Luego vinieron en fila india los dos volúmenes de Antropología estructural. Una colección de ensayos de gran calado que hacían sudar al más fresco de los lectores: se trata de la exposición del método estructuralista en antropología. Se quedan grabadas algunas ideas: “Los hombres hacen que las cosas hablen, que simbolicen; para ello disponen de una ciencia común: el lenguaje. Y las leyes de esta ciencia residen en el inconciente” o “La conciencia de un individuo introduce variantes dentro de un sistema simbólico que sólo puede ser colectivo. Ya que la sociedad es la poseedora del sistema simbólico, el individuo adquiere valor simbólico por su presencia en la sociedad…” .

A continuación otro tambache: los cuatro deliciosos volúmenes de Mitológicas. De manera fascinante, el etnólogo ordenó cientos de mitos para explicar su estructura universal a partir de un aparato lógico-matemático de pares binarios de oposición y haces de relación de mitemas.

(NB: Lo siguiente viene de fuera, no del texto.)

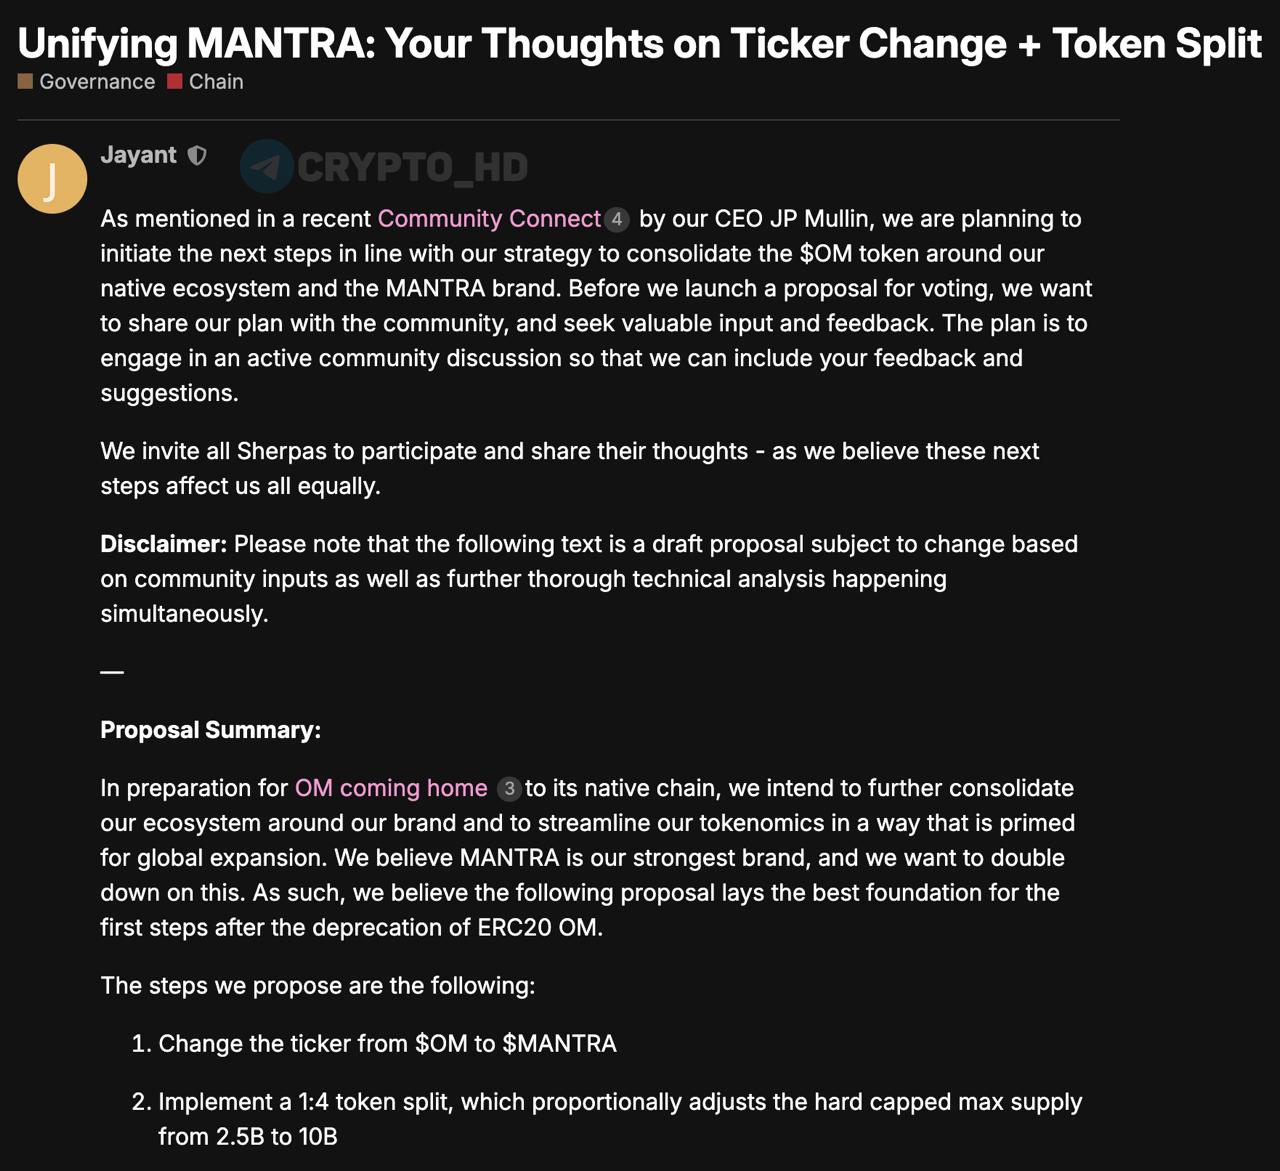Follow the Community Connect link
1280x1171 pixels.
click(489, 218)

Hermenéutica y racionalismo puro basado en la teoría lingüística. Lo crudo y lo cocido, De la miel a las cenizas…, ordenados como obras musicales: sonata, canto, rondó…

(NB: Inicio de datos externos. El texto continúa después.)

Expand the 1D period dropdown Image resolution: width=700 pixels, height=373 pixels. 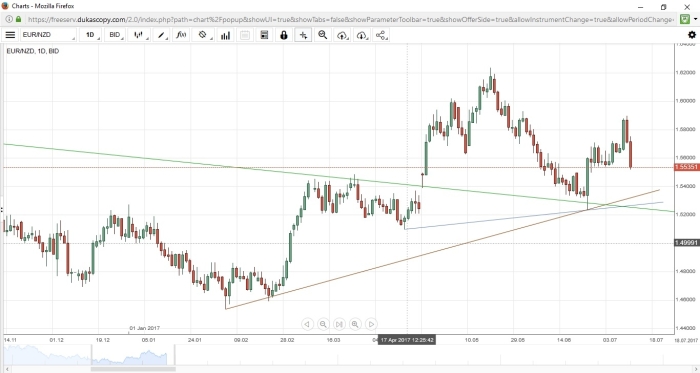(91, 35)
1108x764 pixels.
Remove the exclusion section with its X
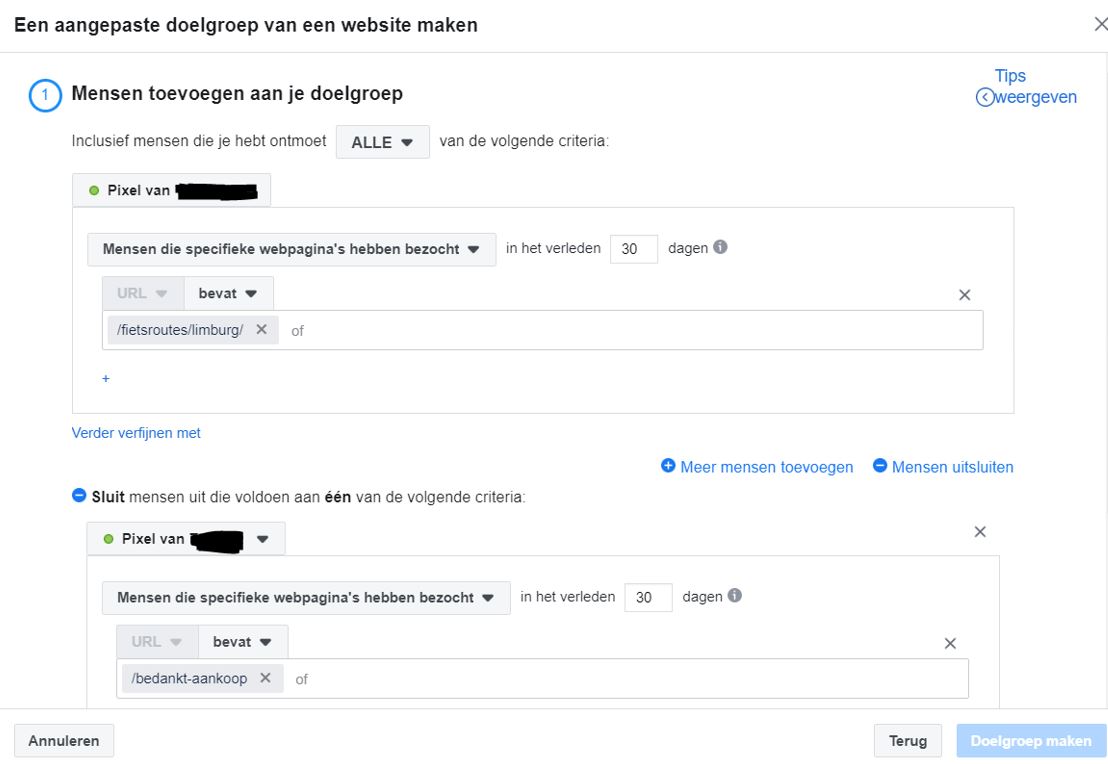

Y llegó El pensamiento salvaje, donde cuestiona viejos prejuicios sobre la mentalidad prelógica de los llamados pueblos primitivos y por el contario, explica el rigor interno de sus estructuras donde existe la lógica de lo sensible.

Y así siguió la lectura de La vía de las máscaras, La mirada distante y Palabra dada. Pero sus últimas dos o tres obras ya no se leyeron, el tiempo escaseaba y las distancias eran otras.

Ha muerto el Maestro. Su obra es amplia y toca diversos temas donde destacan el parentesco, el mito y lo simbólico. Todas ellas, como cultura, funcionan bajo un sistema de reglas lógicas y de matriz universal. Las diferencias culturales, como señala Pierre Centlivres, son traducibles unas a otras impidiendo con ello que cada cultura fuera una especie de islote inaccesible. Lévi-Strauss nos amplió el mundo.